REPUBLIKA.CO.ID, JAKARTA -- Tim Kuasa Hukum Joko Widodo-Ma'ruf Amin menuntut majelis hakim Mahkamah Konstitusi (MK) menolak semua tuntutan yang diajukan tim hukum Prabowo Subianto-Sandiaga Uno terkait perkara hasil Pilpres 2019. Hal tersebut dituangkam dalam petitum yang dibacakan kuasa hukum pasangan calon (paslon) 01 dalam sidang kedua MK.
"Dalam permohonan, kami meminta majelis menolak permohonan pemohon untuk seluruhnya," kata Ketua Tim Hukum Jokowi-Ma'ruf, Yusril Ihza Mahendra, di Jakarta, Selasa (18/6).
Dalam petitum tersebut, Yusril mengatakan, tim hukum 01 juga memohon kepada majelis hakim untuk menerima eksepsi pihak terkait untuk seluruhnya. Dia melanjutkan, tim hukum calon presiden (capres) pejawat juga menyatakan bahwa MK tidak berwenang memeriksa permohonan pemohon, atau setidak-tidaknya menyatakan permohonan pemohon tidak dapat diterima.
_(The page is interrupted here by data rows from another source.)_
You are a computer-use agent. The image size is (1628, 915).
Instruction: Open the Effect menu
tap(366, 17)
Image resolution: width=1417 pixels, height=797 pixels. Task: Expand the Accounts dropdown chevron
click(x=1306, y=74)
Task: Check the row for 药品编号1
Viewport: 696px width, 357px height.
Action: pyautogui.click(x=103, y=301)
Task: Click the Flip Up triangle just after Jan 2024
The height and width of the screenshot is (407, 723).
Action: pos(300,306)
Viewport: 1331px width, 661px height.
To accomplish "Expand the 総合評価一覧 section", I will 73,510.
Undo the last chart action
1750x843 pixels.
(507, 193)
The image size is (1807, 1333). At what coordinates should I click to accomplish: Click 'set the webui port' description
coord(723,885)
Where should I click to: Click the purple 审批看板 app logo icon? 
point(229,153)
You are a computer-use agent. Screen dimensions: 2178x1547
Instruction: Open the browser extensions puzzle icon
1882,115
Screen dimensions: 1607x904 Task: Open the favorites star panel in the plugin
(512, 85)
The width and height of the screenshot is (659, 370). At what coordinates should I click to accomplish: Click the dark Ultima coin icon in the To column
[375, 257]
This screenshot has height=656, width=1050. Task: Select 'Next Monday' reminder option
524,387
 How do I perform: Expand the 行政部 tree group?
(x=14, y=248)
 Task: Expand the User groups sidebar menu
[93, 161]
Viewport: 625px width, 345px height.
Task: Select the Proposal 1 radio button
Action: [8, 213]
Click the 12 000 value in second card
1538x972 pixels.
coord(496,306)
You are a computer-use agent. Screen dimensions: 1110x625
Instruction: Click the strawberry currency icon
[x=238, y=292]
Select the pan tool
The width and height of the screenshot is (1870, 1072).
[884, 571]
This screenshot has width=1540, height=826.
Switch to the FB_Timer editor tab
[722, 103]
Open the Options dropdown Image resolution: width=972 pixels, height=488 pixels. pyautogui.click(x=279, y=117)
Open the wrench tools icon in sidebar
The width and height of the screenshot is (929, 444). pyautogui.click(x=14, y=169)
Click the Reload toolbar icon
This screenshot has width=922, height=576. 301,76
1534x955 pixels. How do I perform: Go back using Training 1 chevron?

Pakar hukum tata negara ini mengungkapkan, dalam eksepsi tuntutan tim hukum paslon 01 itu kabur atau tidak jelas (obsciur libel). Dia melanjutkan, hal itu karena adanya ketidaksesuaian posita dan petitum pemohon yang disampaikan dalam sidang.
Salah satu dasar atau alasan dari tuntutan pemohon berkaitan dengan permintaan kepada mahkamah untuk memerintahkan termohon dalam hal ini KPU melaksanakan pemungutan suara ulang di sejumlah provinsi. Tim hukum 01 menyebut tidak ada satupun dalil dalam posita yang menjelaskan alasan-alasan khusus terkait permohonan ini.
Dalam bacaannya, Yusril juga menilai petitum pemohon tidak berdasarkan hukum. Terlebih dalam petitum pemohon nomor 3,5, 13 dan 15. Tik Hukum 01 menilai, permohonan pemohon merupakan dalil indikatif dan prediktif.
Terkait dengan persyaratan yang disinggung dalam pokok perkara pemohon terkait calon wakil presiden (cawapres) Yusril menegaskan jika hal itu sudah memenuhi peraturan yang berlaku. Dia mengatakan, pendaftaran cawapres telah memenuhi seluruh persyaratan pendaftaran pasangan calon sebagaimana diatur dalam Pasal 227 UU Pemilu.
Dalam uraian petitumnya, tim kuasa hukum 01 juga menyinggung terkait dana kampanye yang dituding terdapat penggunaan dana kampanye yang absurd dan melanggar hukum yang dinilai tidak benar. Yusril juga membantah adanya pelanggarab Pilprea 2019 yang bersifat terstruktur, sistematis, dan masif (TSM) seperti yang dituduhkan kubu oposisi.
Sejumlah bantahan lain yang juga dibacakan tim kuasa hukum berkaitan dengan ketidaknetralan aparatur negara seperti polisi dan intelejen, pembatasan media dan pers, hingga diskriminasi perlakuan dan penegakan hukum. Yusril menilai, uraian itu jelas menyimpulkan jika pemohon tidak mampu membuktikan dalil-dalil tuduhannya berdasarkan alat-alat bukti yang sah.
Karena itu, dia mengatakan, beralasan bagi mahkamah untuk menyatakan dalil-dalil pemohon tidak beralasan hukum seluruhnya dan permohonan pemohon karenanya patut untuk dinyatakan ditolak untuk seluruhnya. "Pada intinya kami menanggapi seluruh dari permohonan itu supaya didengar dan dipertimbangkan majelis dengan seadil-adilnya," kata Yusril lagi.
Sebagaimana diketahui, tim hukum Prabowo-Sandi mengajukan 15 butir petitum ke MK. Belasan tuntutan itu dibacakan pada sidang pendahuluan pada Jumat (14/6) lalu. Salah satu petitumnya adalah agar MK menyatakan batal dan tidak sah keputusan KPU Nomor 987/PL.01.08-KPT/06/KPU/V/2019 tentang Penetapan Hasil Pemilihan Umum Presiden dan Wakil Presiden.
Mereka juga menyatakan jika perolehan suara yang benar adalah, 63.573.169 suara atau 48 persen bagi paslon 01 berbanding 68.650.239 suara atau 52 persen bagi paslon 02. Tim hukum Prabowo juga meminta MK untuk mendiskuakifikasi paslon 01 karena terbukti secara sah dan meyakinkan telah melakukan pelanggaran dan kecurangan Pemilu secara TSM.